** Begin Page text **
Normally, we would say that the Federal Government plainly lacks the authority to enact a law like this. The only question is thus whether Congress has some additional authority that allows it to regulate the adoption process for U.S. citizens in state courts merely because the child involved happens to be an Indian. To answer that question, I turn first to the text and original meaning of the Constitution [32].

At this point, Justice Thomas begins his investigation of the Indian Commerce Clause. Given this clause serves as the golden key to understanding his originalist interpretation, I will proceed to the subsequent section of this paper, which will examine how two justices applying a similar approach to analyzing the Indian Commerce Clause could have completely different interpretations.

II. THE INDIAN COMMERCE CLAUSE

In light of the Indian Commerce Clause, which states that “Congress shall have Power to…regulate Commerce with foreign Nations, and among the several States, and with the Indian Tribes,” a significant question comes to mind [33].

What does the term “Commerce” encompass in the context of this clause?
** End Page text **
** Begin Stored rows **
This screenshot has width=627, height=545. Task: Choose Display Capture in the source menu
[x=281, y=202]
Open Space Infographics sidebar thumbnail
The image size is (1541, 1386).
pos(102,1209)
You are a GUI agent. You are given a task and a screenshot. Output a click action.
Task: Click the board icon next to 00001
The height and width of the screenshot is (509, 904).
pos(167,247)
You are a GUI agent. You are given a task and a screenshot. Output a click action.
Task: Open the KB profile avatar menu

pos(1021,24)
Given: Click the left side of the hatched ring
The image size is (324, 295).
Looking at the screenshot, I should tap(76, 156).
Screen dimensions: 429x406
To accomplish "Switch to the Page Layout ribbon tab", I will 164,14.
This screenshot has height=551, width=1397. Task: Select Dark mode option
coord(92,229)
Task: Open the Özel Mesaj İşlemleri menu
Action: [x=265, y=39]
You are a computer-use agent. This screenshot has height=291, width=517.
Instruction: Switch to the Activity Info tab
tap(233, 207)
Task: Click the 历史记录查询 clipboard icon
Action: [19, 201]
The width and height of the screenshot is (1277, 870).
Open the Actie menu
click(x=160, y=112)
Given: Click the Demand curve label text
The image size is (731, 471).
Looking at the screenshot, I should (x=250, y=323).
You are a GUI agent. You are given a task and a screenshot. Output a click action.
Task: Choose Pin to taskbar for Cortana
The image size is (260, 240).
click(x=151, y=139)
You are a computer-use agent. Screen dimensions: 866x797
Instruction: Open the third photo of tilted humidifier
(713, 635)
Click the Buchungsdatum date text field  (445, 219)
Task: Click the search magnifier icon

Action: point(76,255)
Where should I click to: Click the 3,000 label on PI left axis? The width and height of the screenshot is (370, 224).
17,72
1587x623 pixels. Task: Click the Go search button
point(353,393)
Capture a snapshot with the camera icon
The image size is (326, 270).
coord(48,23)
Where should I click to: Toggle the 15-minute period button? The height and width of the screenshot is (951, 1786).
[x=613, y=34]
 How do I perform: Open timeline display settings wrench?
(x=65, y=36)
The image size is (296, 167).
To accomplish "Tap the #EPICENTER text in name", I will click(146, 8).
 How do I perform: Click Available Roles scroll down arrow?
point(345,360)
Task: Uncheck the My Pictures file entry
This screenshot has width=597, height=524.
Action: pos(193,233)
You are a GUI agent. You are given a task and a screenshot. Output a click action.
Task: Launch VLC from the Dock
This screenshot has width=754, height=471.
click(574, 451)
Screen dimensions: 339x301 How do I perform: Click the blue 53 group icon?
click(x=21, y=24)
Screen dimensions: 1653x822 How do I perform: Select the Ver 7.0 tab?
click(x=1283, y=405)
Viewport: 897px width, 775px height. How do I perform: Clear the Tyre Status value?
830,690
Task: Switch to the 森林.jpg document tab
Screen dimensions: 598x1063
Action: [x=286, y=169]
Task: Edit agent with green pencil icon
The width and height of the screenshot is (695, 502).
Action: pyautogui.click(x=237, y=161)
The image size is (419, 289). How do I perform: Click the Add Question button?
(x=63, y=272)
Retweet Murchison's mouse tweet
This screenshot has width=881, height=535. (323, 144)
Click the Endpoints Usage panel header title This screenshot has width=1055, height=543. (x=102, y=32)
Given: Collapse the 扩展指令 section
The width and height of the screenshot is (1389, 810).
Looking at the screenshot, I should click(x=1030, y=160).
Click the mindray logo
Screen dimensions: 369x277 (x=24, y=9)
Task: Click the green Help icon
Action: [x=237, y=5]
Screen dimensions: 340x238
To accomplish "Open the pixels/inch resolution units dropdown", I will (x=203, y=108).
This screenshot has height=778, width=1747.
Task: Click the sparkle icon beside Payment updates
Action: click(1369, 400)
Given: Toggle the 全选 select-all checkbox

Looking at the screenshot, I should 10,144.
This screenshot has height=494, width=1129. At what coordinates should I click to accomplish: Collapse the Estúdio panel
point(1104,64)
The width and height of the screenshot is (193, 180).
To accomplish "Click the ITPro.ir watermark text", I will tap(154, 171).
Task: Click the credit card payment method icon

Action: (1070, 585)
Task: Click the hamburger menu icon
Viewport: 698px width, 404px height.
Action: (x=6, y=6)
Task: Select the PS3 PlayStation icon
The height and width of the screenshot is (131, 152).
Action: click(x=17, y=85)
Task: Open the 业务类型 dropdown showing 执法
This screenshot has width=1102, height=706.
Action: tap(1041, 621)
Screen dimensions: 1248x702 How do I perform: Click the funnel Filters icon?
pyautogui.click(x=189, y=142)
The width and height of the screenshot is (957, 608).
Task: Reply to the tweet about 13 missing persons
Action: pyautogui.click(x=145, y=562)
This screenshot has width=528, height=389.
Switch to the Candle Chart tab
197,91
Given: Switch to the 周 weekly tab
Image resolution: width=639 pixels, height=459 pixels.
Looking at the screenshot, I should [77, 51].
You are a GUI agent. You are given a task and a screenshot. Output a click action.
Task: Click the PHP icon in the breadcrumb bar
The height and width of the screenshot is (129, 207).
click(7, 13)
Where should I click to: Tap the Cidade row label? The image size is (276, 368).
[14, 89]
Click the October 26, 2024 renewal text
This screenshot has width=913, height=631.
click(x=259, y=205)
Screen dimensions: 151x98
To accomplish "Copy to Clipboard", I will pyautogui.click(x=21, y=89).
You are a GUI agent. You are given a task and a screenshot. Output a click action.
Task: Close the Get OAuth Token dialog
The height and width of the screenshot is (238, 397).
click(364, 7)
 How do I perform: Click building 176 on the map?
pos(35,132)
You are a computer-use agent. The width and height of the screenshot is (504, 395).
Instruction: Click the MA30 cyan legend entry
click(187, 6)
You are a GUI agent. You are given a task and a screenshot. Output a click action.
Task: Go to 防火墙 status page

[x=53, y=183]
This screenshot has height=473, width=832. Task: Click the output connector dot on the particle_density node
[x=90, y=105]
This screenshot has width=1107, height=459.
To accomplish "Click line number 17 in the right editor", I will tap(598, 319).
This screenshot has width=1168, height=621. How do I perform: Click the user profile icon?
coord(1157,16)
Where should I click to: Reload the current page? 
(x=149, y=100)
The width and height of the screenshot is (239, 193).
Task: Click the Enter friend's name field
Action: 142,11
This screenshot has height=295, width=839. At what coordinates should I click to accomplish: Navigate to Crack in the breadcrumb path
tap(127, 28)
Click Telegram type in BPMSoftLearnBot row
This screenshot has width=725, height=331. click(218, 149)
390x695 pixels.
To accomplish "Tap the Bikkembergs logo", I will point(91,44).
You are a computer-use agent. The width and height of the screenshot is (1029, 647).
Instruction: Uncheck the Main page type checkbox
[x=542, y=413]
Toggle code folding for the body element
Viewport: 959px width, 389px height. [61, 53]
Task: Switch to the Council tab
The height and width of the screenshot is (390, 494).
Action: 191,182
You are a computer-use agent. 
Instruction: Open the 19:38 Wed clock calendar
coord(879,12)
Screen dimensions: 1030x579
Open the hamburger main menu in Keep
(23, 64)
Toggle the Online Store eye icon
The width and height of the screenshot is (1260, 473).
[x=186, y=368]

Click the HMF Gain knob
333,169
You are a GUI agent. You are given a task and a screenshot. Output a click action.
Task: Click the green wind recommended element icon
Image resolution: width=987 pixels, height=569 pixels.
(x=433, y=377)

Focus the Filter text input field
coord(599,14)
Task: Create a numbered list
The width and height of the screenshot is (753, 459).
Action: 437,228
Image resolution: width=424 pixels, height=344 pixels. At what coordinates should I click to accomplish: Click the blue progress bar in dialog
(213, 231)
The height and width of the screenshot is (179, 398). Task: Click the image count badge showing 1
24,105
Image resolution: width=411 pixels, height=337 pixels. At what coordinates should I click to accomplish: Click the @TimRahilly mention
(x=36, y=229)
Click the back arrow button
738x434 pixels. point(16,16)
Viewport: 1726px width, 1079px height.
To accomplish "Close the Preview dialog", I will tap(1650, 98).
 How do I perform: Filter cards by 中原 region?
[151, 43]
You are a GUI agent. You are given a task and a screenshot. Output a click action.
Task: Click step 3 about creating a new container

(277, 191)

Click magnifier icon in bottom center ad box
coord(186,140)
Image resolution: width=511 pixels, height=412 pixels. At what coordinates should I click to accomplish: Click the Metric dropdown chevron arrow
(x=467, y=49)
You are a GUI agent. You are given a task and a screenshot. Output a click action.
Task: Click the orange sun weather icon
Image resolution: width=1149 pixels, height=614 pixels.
** End Stored rows **
[What the task asks]
In the excerpt on the Indian Commerce Clause, with which three groups does the quoted clause give Congress power to regulate commerce?

[Expected answer]
Foreign nations, the several states, and the Indian tribes.